VIDEO: My Child is Dreaming (2017)

My Child is Dreaming from Mr. Klesha animation on Vimeo. The director says, “When my daughter was born I bought my first diary. 
In the beginning I was just taking notes of her progress, reactions and likes.
 Then I began writing about my dreams as well.
 After two years, I’ve collected all the most beautiful bits to create a video. 
From such duality, a project called “My child is dreaming” was born. 
It is an introspective journey full of metaphors and paradoxes that put in contrast the idyllic and enchanted world of children with adults’ dreamlike visions, sometimes a bit pessimistic and obsessive.”

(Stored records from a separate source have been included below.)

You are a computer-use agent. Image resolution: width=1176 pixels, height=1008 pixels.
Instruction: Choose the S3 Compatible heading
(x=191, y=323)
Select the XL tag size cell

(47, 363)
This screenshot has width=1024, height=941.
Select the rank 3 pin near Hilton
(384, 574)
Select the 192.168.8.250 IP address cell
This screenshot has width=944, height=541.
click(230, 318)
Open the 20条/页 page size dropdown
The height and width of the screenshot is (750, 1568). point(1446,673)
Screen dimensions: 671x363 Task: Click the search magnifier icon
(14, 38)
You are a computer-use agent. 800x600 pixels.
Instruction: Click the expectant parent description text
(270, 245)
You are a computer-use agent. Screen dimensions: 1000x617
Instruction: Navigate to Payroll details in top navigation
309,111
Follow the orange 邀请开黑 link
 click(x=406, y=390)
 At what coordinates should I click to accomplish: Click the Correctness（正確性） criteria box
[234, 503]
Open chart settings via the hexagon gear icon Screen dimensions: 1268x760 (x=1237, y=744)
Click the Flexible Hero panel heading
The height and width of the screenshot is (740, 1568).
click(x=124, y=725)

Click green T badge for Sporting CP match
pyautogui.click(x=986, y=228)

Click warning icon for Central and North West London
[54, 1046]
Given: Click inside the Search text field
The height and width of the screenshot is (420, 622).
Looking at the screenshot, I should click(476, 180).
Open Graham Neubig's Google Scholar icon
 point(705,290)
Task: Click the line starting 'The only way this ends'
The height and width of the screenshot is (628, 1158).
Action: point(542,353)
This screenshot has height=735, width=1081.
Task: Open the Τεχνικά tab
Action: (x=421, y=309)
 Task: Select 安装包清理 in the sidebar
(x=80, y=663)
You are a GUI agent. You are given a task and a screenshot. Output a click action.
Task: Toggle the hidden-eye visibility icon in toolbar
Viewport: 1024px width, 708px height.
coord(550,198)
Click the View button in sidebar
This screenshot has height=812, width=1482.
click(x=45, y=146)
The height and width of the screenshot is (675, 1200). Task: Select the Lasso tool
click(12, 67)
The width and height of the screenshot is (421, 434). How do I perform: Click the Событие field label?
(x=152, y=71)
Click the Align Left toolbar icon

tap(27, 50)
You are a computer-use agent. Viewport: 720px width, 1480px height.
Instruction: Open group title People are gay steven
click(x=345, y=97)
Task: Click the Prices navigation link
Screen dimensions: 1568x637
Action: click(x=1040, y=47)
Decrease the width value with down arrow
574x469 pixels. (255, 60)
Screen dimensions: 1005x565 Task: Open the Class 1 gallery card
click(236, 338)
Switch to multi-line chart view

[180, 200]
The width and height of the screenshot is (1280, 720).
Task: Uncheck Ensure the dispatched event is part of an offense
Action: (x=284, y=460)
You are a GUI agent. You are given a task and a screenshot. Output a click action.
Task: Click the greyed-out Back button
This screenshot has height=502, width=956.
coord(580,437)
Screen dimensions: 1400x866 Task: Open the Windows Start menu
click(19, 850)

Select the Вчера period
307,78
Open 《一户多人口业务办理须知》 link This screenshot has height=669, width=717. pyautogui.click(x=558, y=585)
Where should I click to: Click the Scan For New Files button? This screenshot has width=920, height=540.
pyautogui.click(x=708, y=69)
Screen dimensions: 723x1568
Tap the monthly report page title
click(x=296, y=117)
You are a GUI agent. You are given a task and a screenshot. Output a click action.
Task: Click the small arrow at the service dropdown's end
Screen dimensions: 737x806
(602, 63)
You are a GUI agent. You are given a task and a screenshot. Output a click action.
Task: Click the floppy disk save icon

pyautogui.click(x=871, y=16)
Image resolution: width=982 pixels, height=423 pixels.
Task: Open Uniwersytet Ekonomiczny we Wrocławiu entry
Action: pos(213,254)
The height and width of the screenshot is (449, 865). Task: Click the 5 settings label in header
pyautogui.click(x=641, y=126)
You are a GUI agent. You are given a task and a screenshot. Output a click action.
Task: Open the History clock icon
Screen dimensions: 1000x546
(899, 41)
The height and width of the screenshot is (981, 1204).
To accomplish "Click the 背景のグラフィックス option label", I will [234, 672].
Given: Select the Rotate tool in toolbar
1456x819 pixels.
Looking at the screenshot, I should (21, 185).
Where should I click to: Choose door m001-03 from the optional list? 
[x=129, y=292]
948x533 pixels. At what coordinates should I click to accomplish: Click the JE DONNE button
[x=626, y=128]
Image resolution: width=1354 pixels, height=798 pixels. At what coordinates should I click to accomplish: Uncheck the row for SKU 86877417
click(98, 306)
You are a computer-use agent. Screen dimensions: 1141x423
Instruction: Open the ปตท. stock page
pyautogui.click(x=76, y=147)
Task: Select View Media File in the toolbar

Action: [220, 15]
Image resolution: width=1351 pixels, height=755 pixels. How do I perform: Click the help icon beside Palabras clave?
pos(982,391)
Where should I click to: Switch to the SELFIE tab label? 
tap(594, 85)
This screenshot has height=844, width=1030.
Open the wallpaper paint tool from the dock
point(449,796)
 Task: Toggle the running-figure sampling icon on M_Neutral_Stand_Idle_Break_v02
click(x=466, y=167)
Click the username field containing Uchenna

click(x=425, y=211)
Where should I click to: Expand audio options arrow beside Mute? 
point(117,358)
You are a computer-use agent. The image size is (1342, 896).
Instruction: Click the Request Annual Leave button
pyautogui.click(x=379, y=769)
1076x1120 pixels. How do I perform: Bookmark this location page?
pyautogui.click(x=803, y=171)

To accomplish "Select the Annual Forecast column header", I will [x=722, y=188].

I really like this short film. The interesting imagery, the pastel pinky and somewhat Martian deserted landscape, and the jazzy unsettling music are intriguing. However, to me, the piece does not feel very oneiric. I am not questioning the artist’s creative license or talent. I’m just highlighting the fact that the art is more Surreal than properly oneiric, or so it feels to me.

Surrealism.

I’m deeply intrigued by the way artists incorporate  dreams and dream images into their art. At the same time, I tend to resent artistic approaches and imagery that remind me of Salvador Dali’s and the Surrealists. Do not take me wrong. I love anything Dali and Surrealism. I also love how Surrealists turned dreams into something subversive and thought-provoking. They explored dreams, the subconscious and the subliminal in ways that were unique and the results were both intellectually thought-provoking and artistically brilliant. Yet, I find Surrealist-inspired dream imagery simplistic in a way because it reduces dreams to a bunch of odd symbols and eerie landscapes.

Dreams.

Most people who pay attention to their dreams would tell you that their dreams, even when they just recall snippets, are rich and deep. Most dream images and dreams are organic psychological ecosystems: multilayered, multicolored, emotionally charged and not always odd. In a way, I find the perpetuation of the Surrealist visual art style, albeit aesthetically pleasing, untrue to the dream. When when isolate a dream symbol, the dream and the symbol lose their power.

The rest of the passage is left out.